Sergio e io siamo diventati presto amici. Ci frequentavamo nelle nostre case a Roma e nella sua residenza all’Argentario. Sua moglie Mariolina, donna deliziosa, bella, intelligente, colta e generosa – e, se questo non bastasse, anche molto chic – organizzava con grazia ed efficacia la vita delle loro case, dando addirittura l’impressione di provare gratitudine nei confronti dei suoi stessi ospiti. Dopo un pranzo o una cena, gli uomini e le donne usavano dividersi, gli uni a giocare a biliardo e a parlare di calcio o di cinema, le altre a discutere di letteratura, moda, cura dei figli e della famiglia. Non mi era mai capitato in precedenza perciò, all’inizio, fui molto sorpreso da tale prassi, finendo ben presto per essere scambiato per un traditore del genere maschile, dal momento che prediligevo le donne alla squadra. Ciononostante, Mariolina e Sergio continuavano ugualmente a invitarmi. Questo per dire che, anche fuori dal set, mi sentivo accettato per quello che ero.
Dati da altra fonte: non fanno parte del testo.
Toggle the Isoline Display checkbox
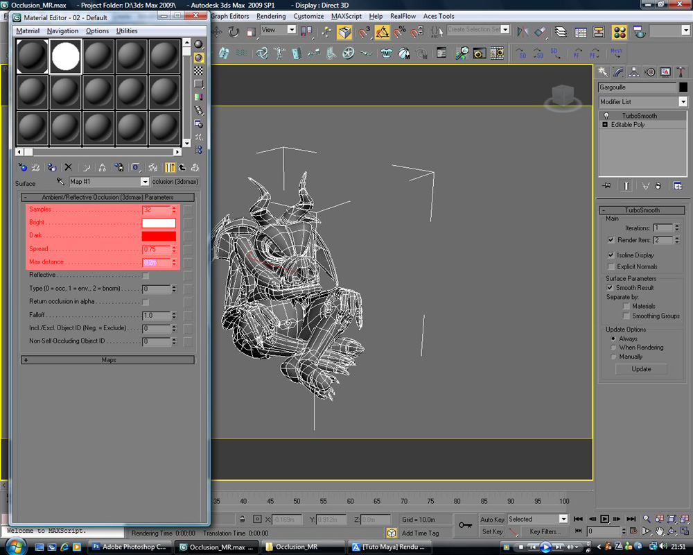Screen dimensions: 693x555 [611, 255]
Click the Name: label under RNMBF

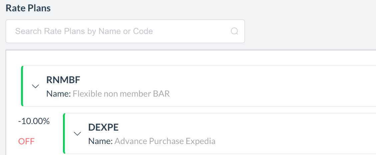[x=58, y=94]
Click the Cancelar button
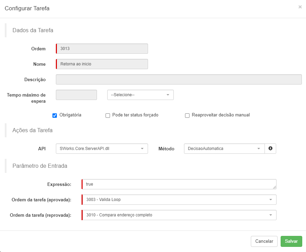Viewport: 306px width, 252px height. point(264,241)
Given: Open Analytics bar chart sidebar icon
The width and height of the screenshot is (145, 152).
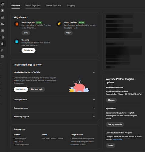Looking at the screenshot, I should click(2, 17).
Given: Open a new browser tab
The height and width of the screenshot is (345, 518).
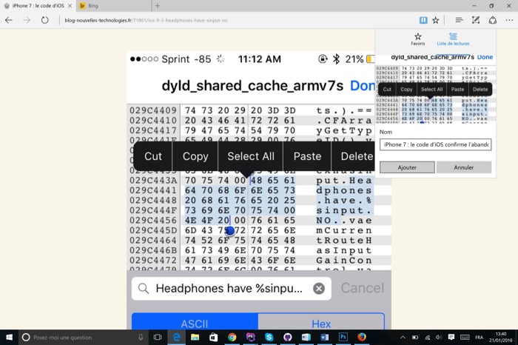Looking at the screenshot, I should coord(158,5).
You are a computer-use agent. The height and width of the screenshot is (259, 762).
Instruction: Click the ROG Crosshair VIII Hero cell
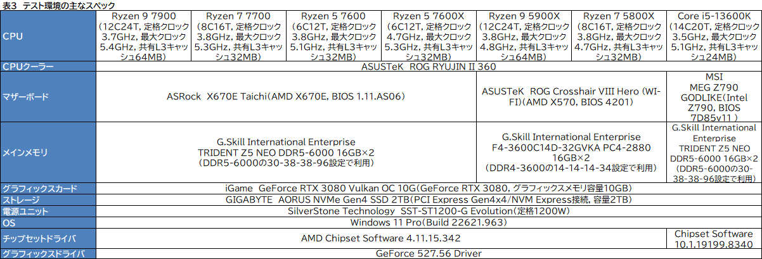[x=571, y=97]
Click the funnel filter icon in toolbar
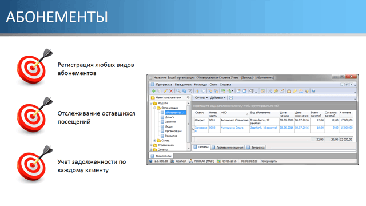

Ho letto ultimamente un testo scritto da Sergio a proposito della malattia di sua moglie, colpita recentemente dall’Alzheimer. Parole molto belle e molto tristi: il dolore di non poter più godere delle gioie di tutta la famiglia si unisce alla sofferenza provocata dal pensiero di lei che non vedrà crescere i suoi nipoti, che non sarà più consapevole dell’amore del marito e di quello della figlia. Era, e di certo lo è ancora, una stupenda creatura: spero un giorno di rivederla… quando accadrà riceverò sicuramente una “mazzata in testa” perché saranno passati trent’anni dall’ultima volta che l’ho frequentata.

Il 15 giugno del 2012 ho rivisto Sergio a Parigi: siamo stati invitati alla proiezione di due suoi film da me interpretati, I corpi presentano tracce di violenza carnale (1973) e La città gioca d’azzardo (1975). È stato come se ci fossimo lasciati il mese prima, incredibile! L’evento prevedeva un nostro intervento al termine della proiezione. Abbiamo avuto quindi il tempo per concederci di nuovo una cena insieme. Eravamo Sergio, Marina Crescenti – con la quale stavo ancora lavorando alla mia autobiografia La mia vita a briglie sciolte – ed io. C’erano anche tutti gli organizzatori: giornalisti, registi, produttori, distributori che gravitavano intorno alla settima arte, alla nostra in particolare. Durante la cena, come in tanti fotogrammi di celluloide, ho rivisto con gli occhi della mente le immagini dei film girati assieme decenni prima. Tutti quei ricordi in una volta sola mi hanno proiettato sui cavalloni (direi poco se dicessi: sulle onde) di una grandissima felicità. Allo stesso tempo, però, mi sono sentito anche sfinito e svuotato: avevo parlato di un mondo da me abbandonato ormai secoli prima. Al termine delle incessanti conversazioni sul cinema, rimpinzati di cibo e di vino deliziosi, siamo usciti. Il ristorante dava su una piccola piazza, che ricordo incantevole. Dalla parte opposta c’erano alte vetrate che lasciavano inaspettatamente vedere, attraverso alcune finestre aperte, una lezione di flamenco a noi graditissima. Io e Sergio ci avvicinammo, come ipnotizzati. I corpi cangianti di splendide ballerine parevano volare sul parquet, per posarsi nuovamente a terra a ogni rapido cambiamento di direzione e ripartire con ancora più vigore. L’atmosfera era da film: in piedi uno accanto all’altro, ci ritrovammo su uno dei nostri set. Ritornarono a galla la complicità, la sincerità, l’affetto e la lealtà che sempre ci hanno legati, insieme alle sinergie che si creavano sempre tra noi. Sentimmo riemergere gustosissime emozioni mai sopite, a noi tanto familiari. Avevano il sapore antico dei nostri vecchi – e perché no? – anche un po’ spregiudicati tempi.